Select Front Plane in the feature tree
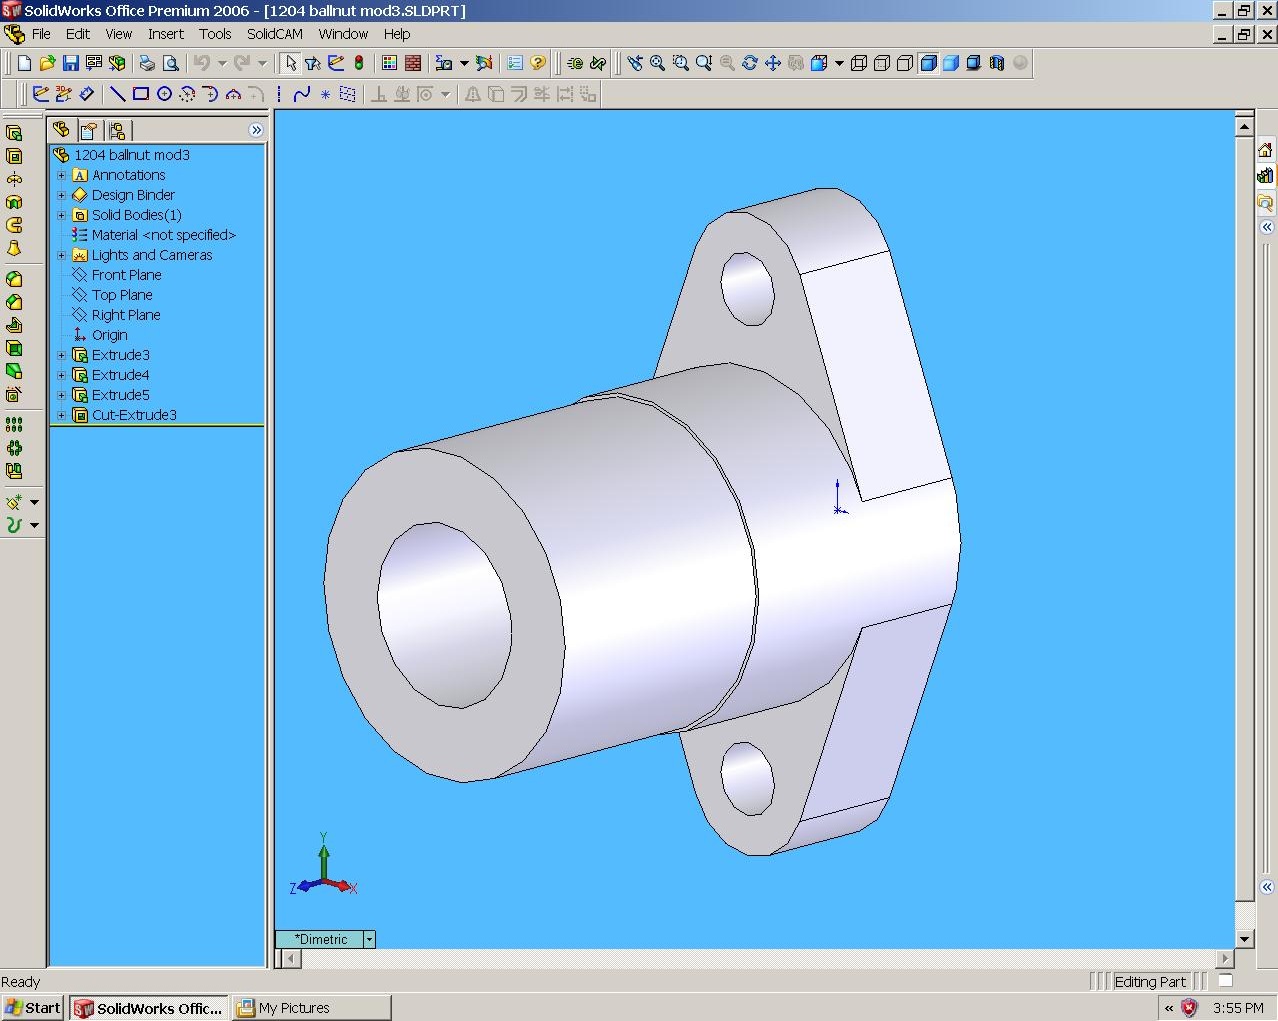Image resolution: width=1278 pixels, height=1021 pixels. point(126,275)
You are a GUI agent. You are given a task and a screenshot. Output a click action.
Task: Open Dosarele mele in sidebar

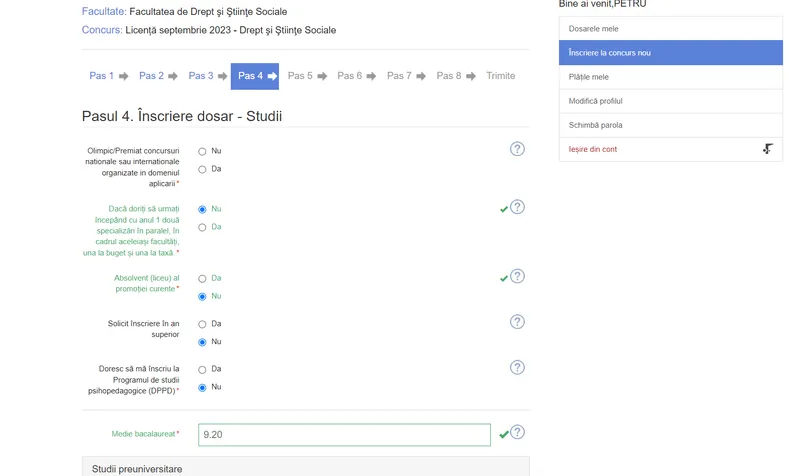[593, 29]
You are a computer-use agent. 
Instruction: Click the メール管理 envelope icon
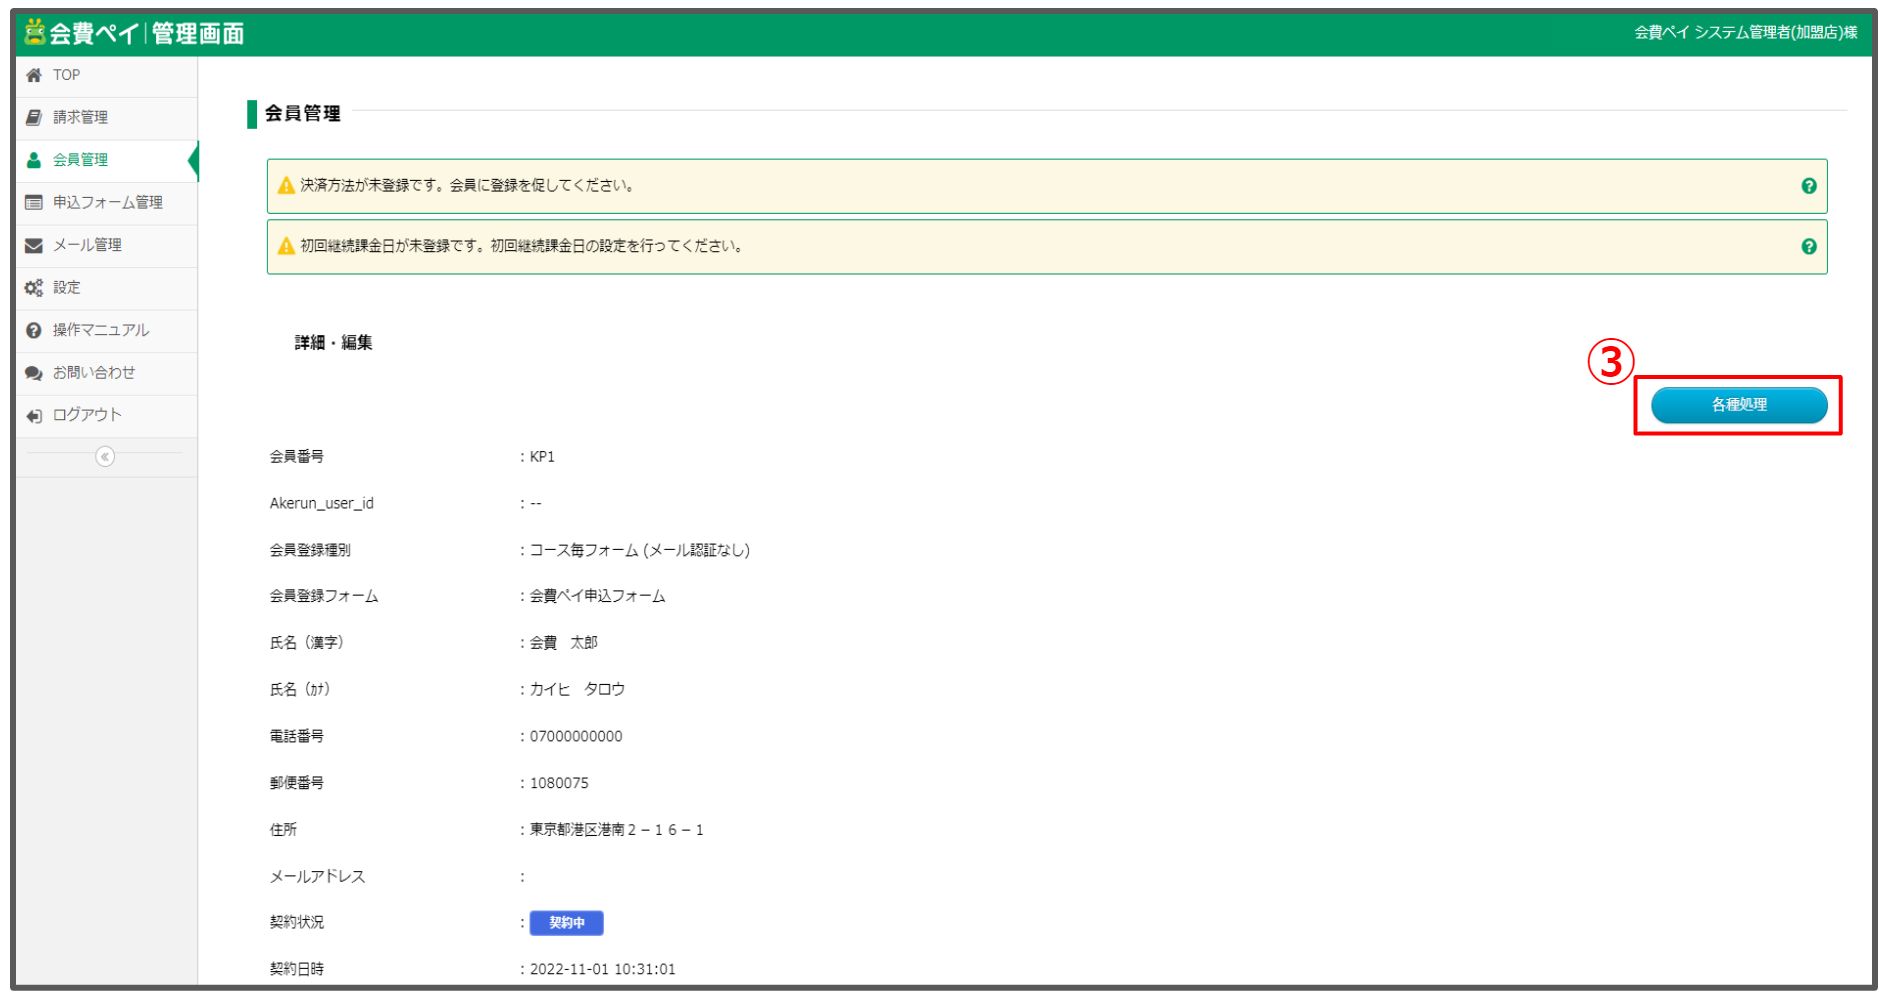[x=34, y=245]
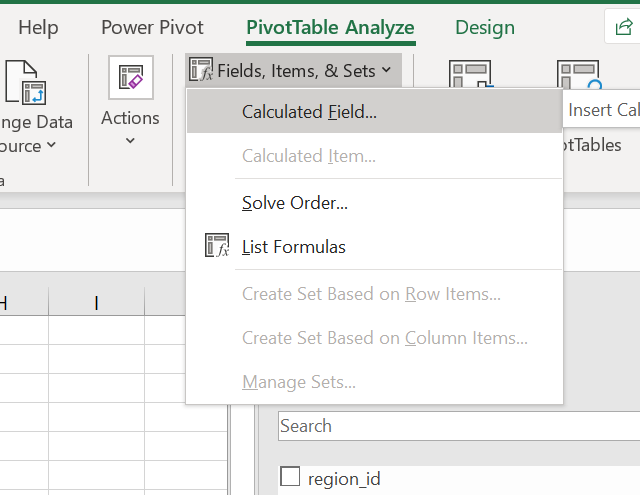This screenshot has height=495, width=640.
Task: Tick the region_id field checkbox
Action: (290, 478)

* * *

EXERCISE DESCRIPTION –
Could you reproduce the text of all the records above word for word, leaving out the pictures?

CORRECT RESULT –
Select Front Plane in the feature tree
Image resolution: width=1278 pixels, height=1021 pixels. point(126,275)
You are a GUI agent. You are given a task and a screenshot. Output a click action.
Task: Open Dosarele mele in sidebar

[593, 29]
You are a computer-use agent. 
Instruction: Click the メール管理 envelope icon
[x=34, y=245]
This screenshot has height=495, width=640.
Task: Tick the region_id field checkbox
Action: (290, 478)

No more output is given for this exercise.